Fauna & Flora International is part of an NGO collaboration that has launched an international smartphone app to help consumers find plastic-free personal care products.
Dutch NGOs Plastic Soup Foundation and North Sea Foundation have launched a new smartphone app called Beat the Microbead that will allow consumers to find out whether or not a product contains plastic microbeads by simply scanning its barcode.
Beat the Microbead is available for free in five languages on Windows, iOS and Android operating systems, and can be downloaded from www.beatthemicrobead.org.
Products are divided into categories: green for plastic free products, red for products containing plastic, and amber for products that currently contain microbeads but for which the manufacturer has pledged to stop using plastic in the near future. This simple traffic light system allows consumers to see at a glance whether their favourite products contain microplastic.
Tackling the problem at the source
Beat the Microbead was originally developed as an iOS app for the Dutch market, and was so successful that the United Nations Environment Programme (UNEP) commissioned an international, multiplatform version.

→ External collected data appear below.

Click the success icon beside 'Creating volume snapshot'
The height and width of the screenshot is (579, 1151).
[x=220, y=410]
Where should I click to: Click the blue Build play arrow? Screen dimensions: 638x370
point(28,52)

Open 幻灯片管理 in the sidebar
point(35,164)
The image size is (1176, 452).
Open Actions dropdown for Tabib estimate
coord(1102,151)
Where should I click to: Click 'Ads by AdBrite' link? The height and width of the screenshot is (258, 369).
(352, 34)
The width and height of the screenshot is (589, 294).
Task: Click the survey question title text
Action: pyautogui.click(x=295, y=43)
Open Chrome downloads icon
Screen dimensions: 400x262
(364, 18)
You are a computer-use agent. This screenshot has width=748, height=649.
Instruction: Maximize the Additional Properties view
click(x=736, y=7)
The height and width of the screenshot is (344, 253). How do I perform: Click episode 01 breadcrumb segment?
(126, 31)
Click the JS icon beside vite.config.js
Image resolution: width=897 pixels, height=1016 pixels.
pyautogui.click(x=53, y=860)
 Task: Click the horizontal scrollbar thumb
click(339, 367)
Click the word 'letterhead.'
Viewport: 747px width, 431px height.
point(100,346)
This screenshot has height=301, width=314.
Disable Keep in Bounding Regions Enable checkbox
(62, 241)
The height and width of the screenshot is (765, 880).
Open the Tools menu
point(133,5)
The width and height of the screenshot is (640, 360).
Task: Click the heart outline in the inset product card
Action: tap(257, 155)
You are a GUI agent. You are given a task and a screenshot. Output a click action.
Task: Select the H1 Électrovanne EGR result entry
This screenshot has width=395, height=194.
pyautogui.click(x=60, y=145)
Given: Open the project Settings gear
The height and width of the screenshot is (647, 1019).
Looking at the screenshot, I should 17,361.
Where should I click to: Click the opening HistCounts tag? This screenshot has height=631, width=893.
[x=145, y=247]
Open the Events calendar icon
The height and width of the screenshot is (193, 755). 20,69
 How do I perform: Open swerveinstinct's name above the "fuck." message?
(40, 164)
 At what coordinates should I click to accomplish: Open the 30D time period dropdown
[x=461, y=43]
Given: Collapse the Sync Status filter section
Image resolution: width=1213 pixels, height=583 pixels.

The resulting product, which has been financially backed by UNEP and Fauna & Flora International, was unveiled today by Maria Westerbos of Plastic Soup Foundation and Jeroen Dagevos of North Sea Foundation at UNEP's second Global Conference on Land-Ocean Connections (GLOC-2) in Montego Bay, Jamaica.
"In theory, the app will be available for use in every country across the world but that is only possible if local NGOs supply lists with products containing plastic microbeads," said Maria Westerbos. "The US, UK, Germany, France, Hong Kong and Canada are already doing this, and recently NGOs from Brazil, Sweden and New Zealand have joined up as well. We are expecting a lot of positive reactions and for the app to spread like wildfire across the globe. It has become clear that Beat the Microbead is especially popular with consumers who want their products to degrade in a natural and eco-friendly manner."
Jeroen Dagevos added: "Plastic microbeads contribute significantly to the growing microplastic pollution problem that threatens our oceans, because water treatment plants are unable to filter them out. Beat the Microbead – which is the result of successful cooperation between more than 30 NGOs – tackles this problem head-on."